**WHAT TO WORK ON**
Starting with the line that holds "Task: Click the share icon in header" and stopping after the line that holds "You are a computer-use agent. This", repeat the lines below word for word, without the pictures.

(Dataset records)
--
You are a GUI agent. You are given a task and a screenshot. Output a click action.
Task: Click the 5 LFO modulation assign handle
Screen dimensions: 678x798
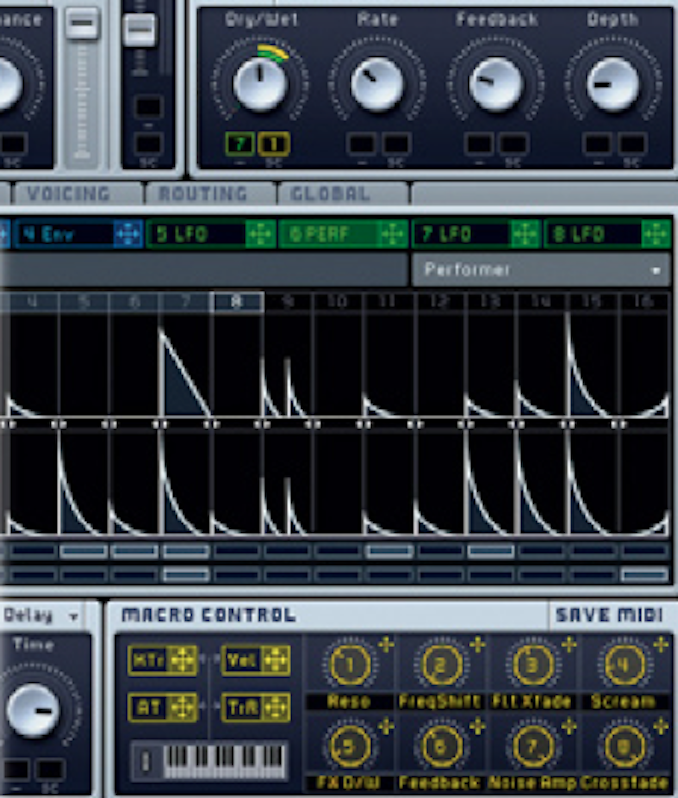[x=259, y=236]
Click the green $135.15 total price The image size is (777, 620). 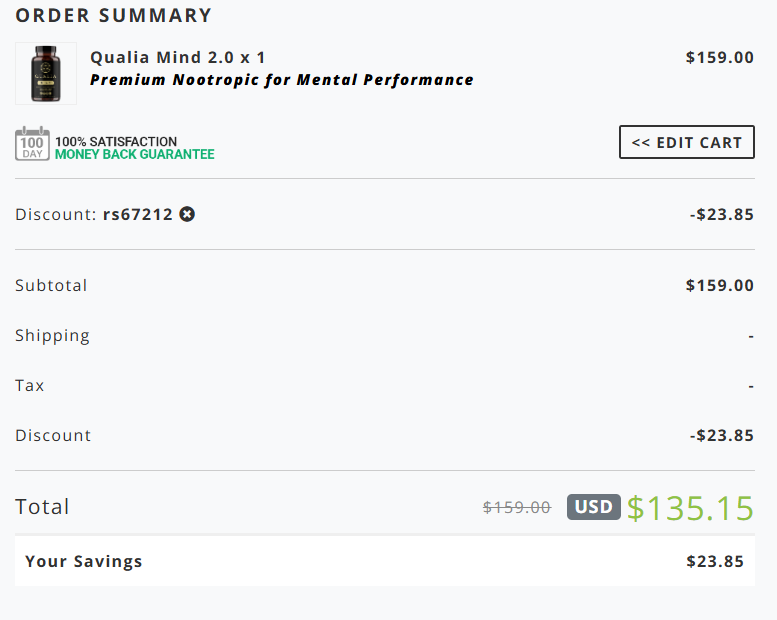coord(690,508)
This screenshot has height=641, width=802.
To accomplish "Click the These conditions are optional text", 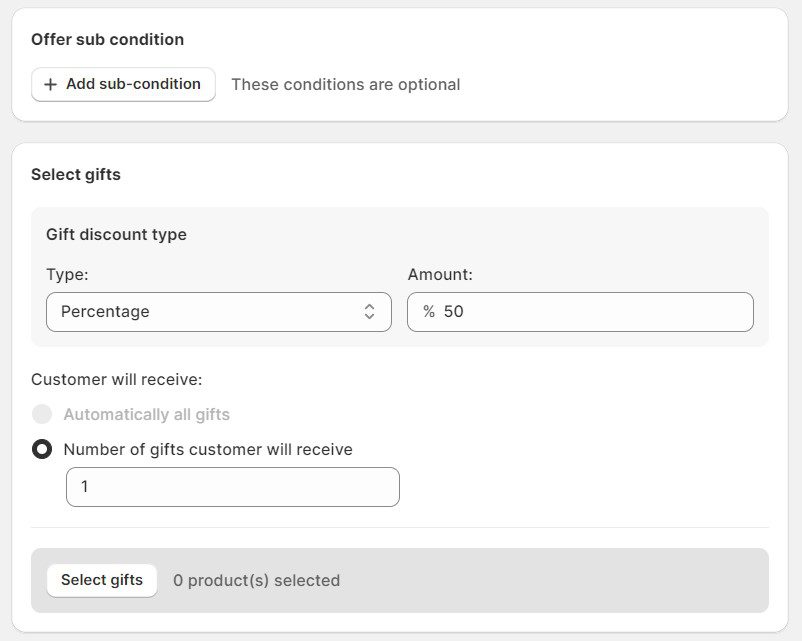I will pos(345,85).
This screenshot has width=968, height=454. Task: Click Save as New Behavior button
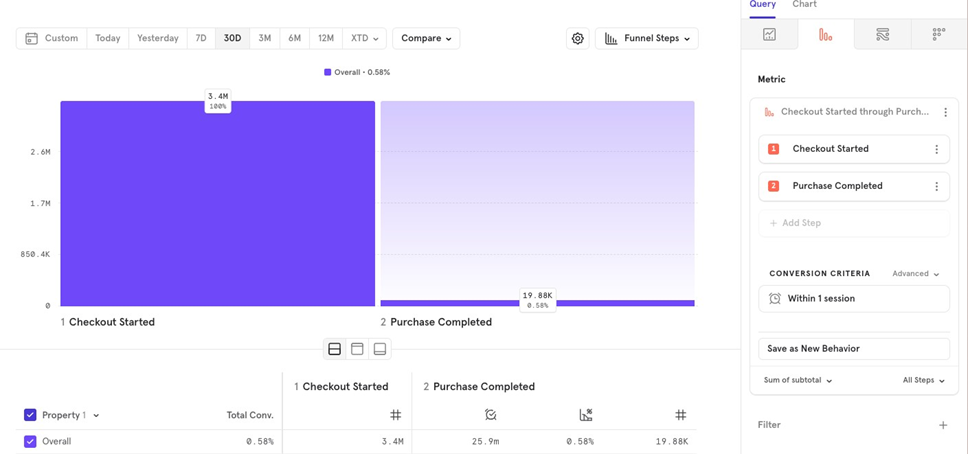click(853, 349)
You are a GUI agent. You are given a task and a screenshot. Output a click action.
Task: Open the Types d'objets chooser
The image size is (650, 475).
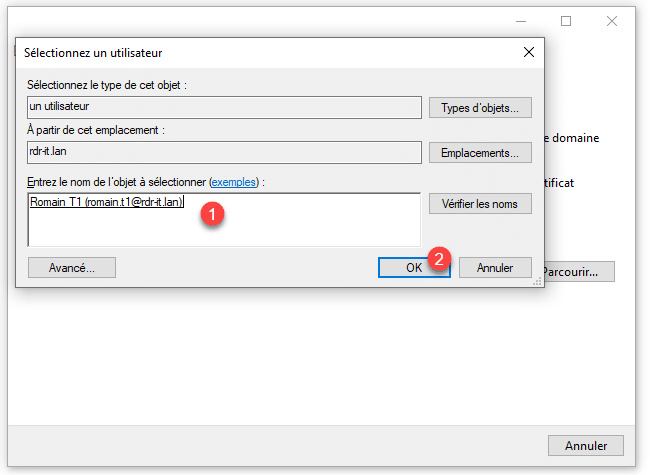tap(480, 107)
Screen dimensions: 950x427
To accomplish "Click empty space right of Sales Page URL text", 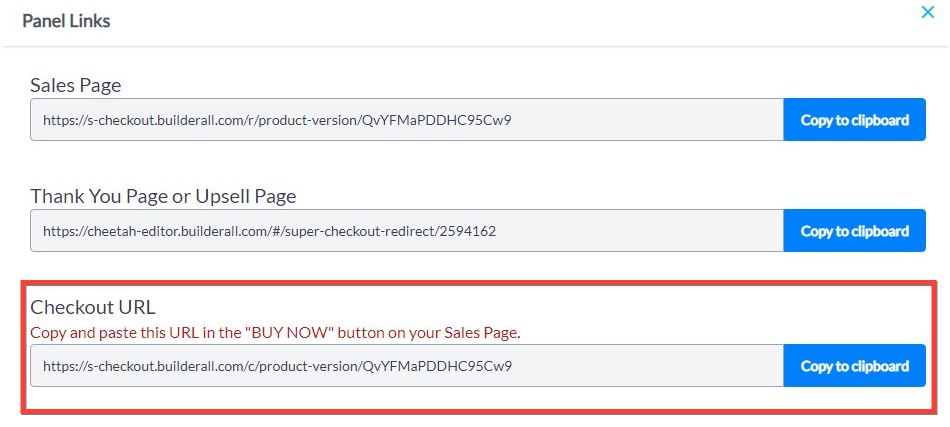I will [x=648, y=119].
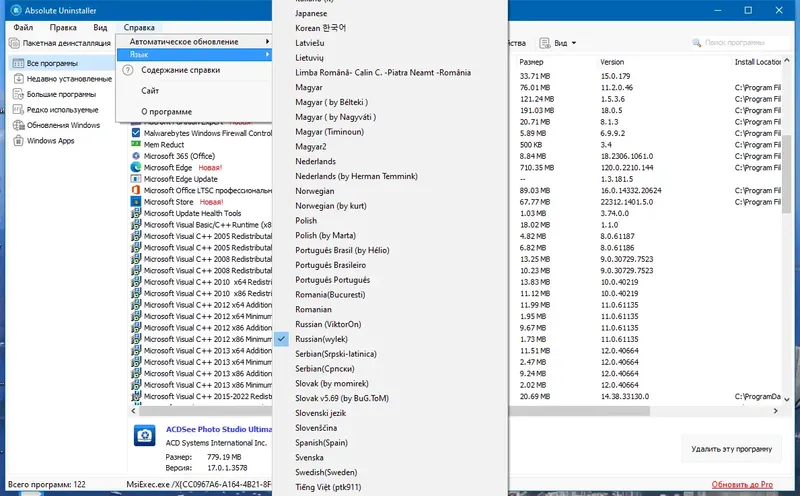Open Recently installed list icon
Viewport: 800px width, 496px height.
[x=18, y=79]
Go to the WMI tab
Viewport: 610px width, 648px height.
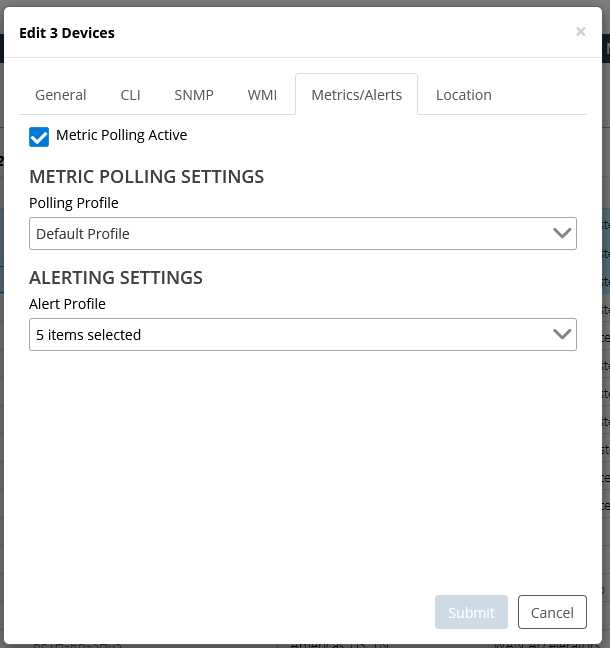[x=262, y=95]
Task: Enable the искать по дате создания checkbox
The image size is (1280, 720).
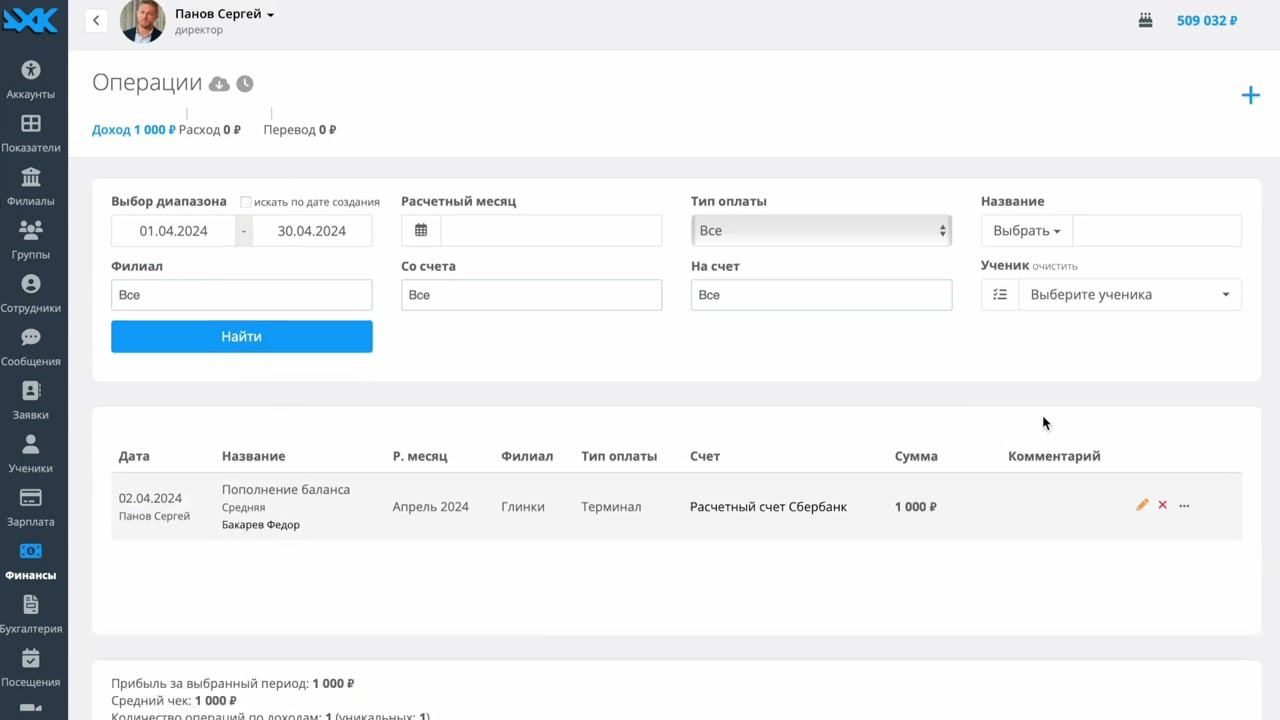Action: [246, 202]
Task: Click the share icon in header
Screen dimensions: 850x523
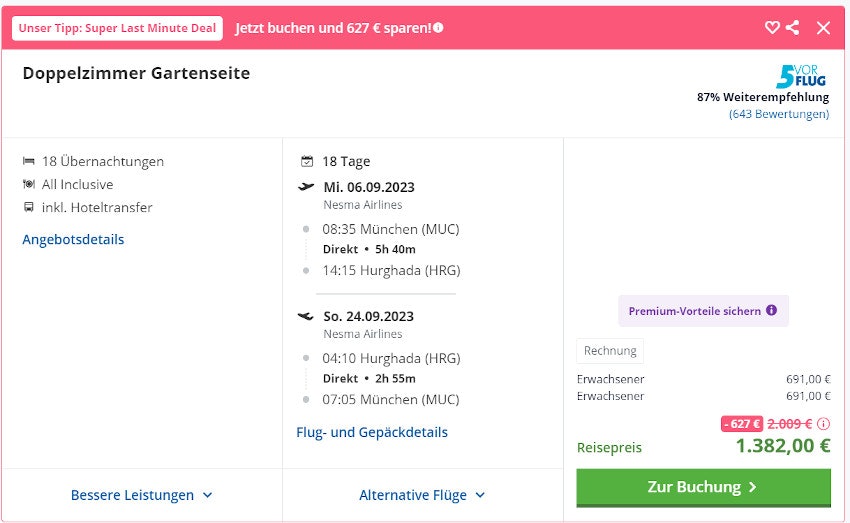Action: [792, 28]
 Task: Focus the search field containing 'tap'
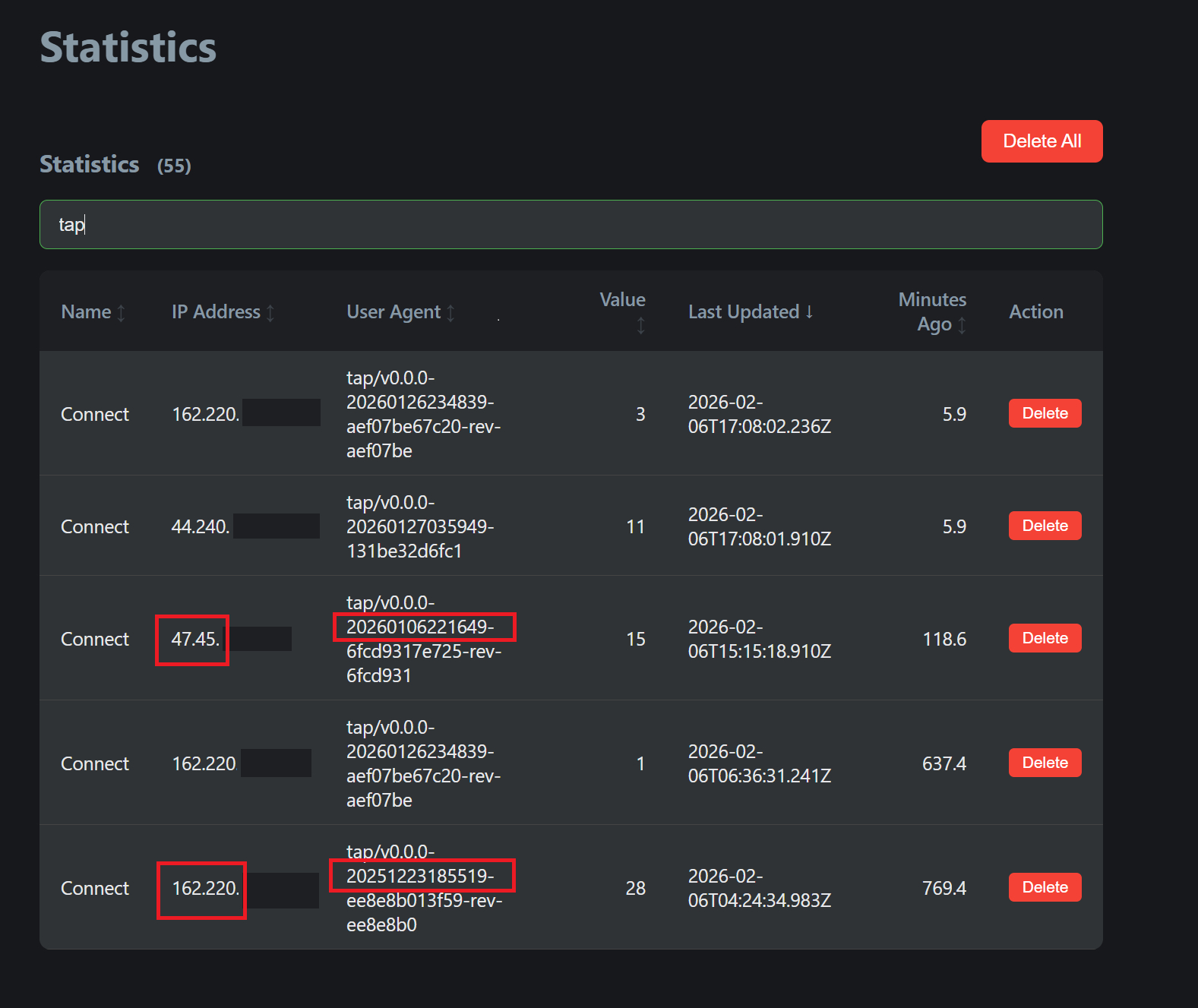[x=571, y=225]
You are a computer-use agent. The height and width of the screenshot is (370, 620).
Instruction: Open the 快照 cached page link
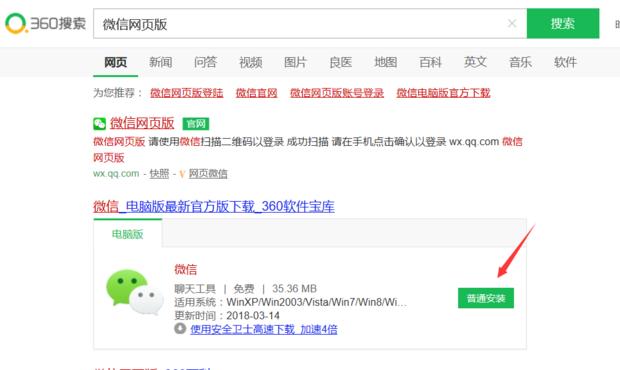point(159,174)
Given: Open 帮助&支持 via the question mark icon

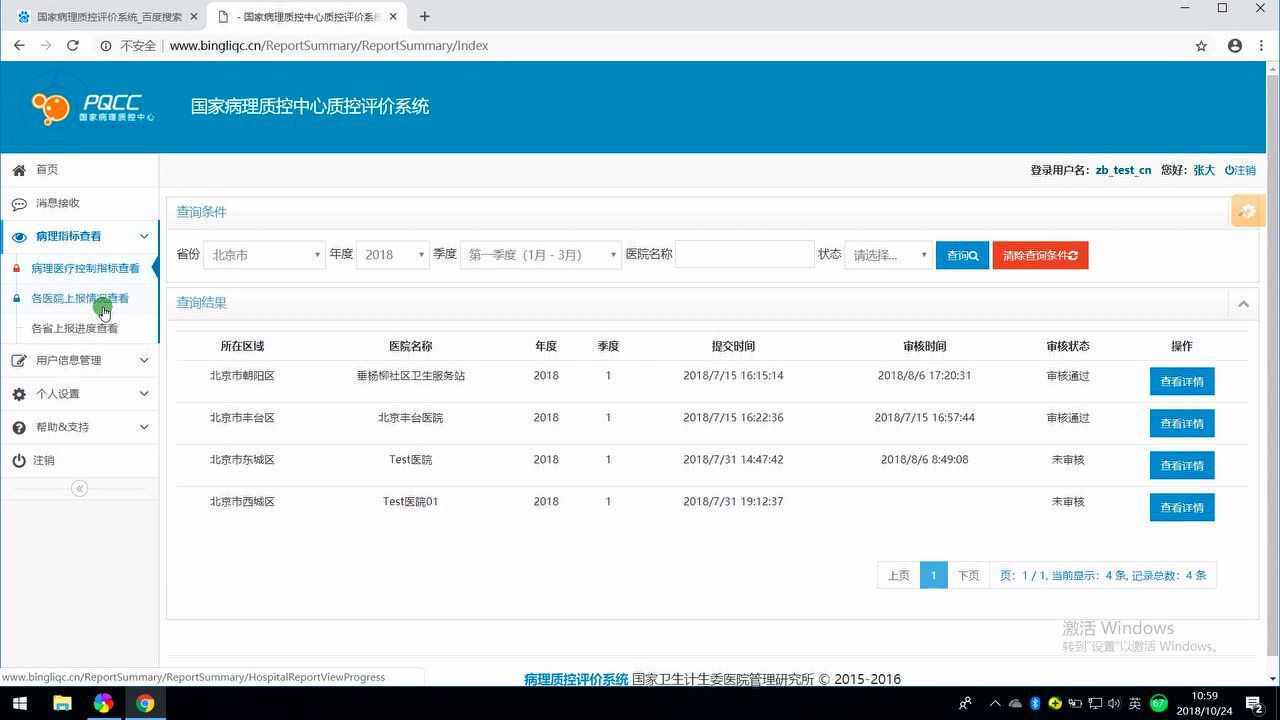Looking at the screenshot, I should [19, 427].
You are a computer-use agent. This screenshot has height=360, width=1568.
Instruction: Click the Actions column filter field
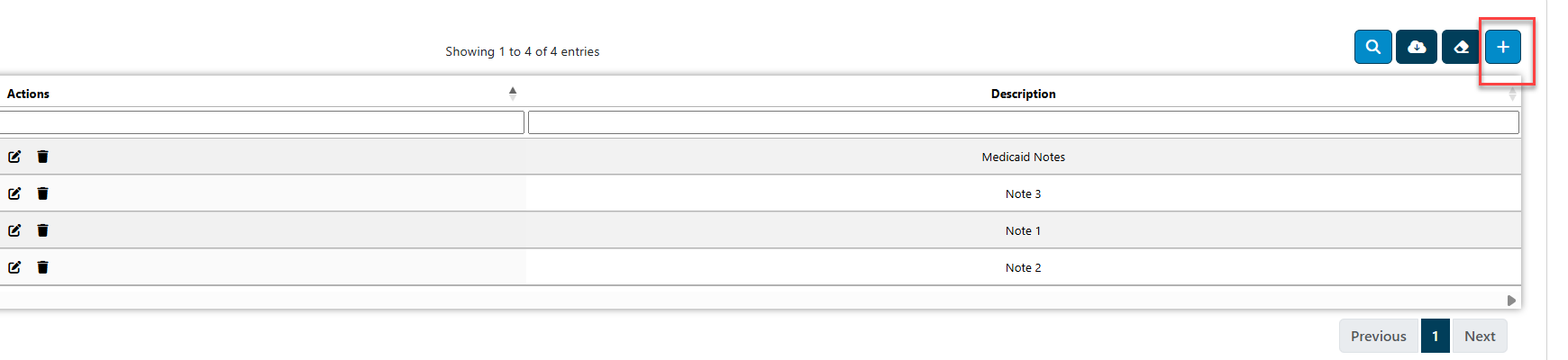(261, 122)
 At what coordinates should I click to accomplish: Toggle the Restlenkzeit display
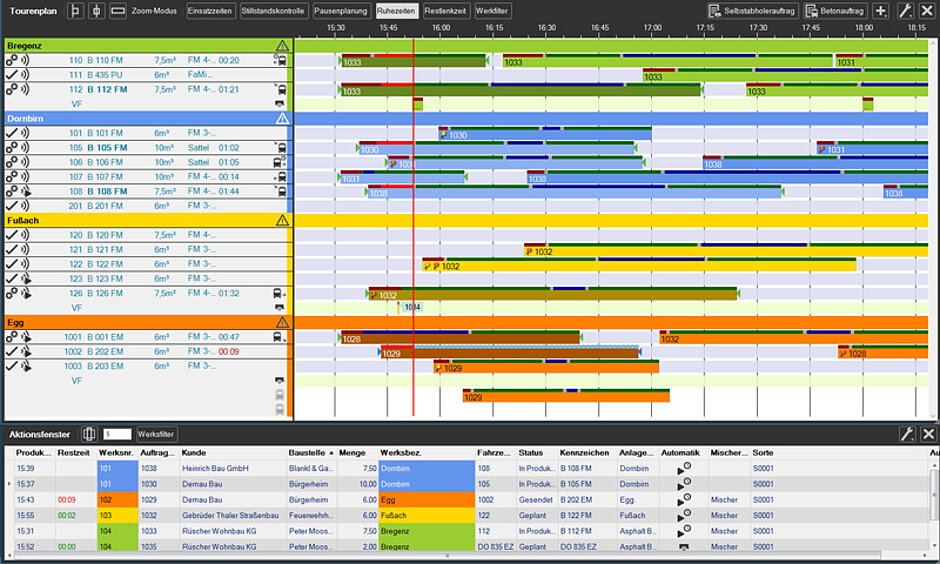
--
**WRITTEN SOLUTION**
Task: Click the share icon in header
Screen dimensions: 850x523
Action: [792, 28]
 Task: Focus the search field containing 'tap'
[x=571, y=225]
You are a computer-use agent. The height and width of the screenshot is (370, 620).
Instruction: Open the 快照 cached page link
point(159,174)
Given: Open 帮助&支持 via the question mark icon

Looking at the screenshot, I should [19, 427].
You are a computer-use agent. This screenshot has height=360, width=1568.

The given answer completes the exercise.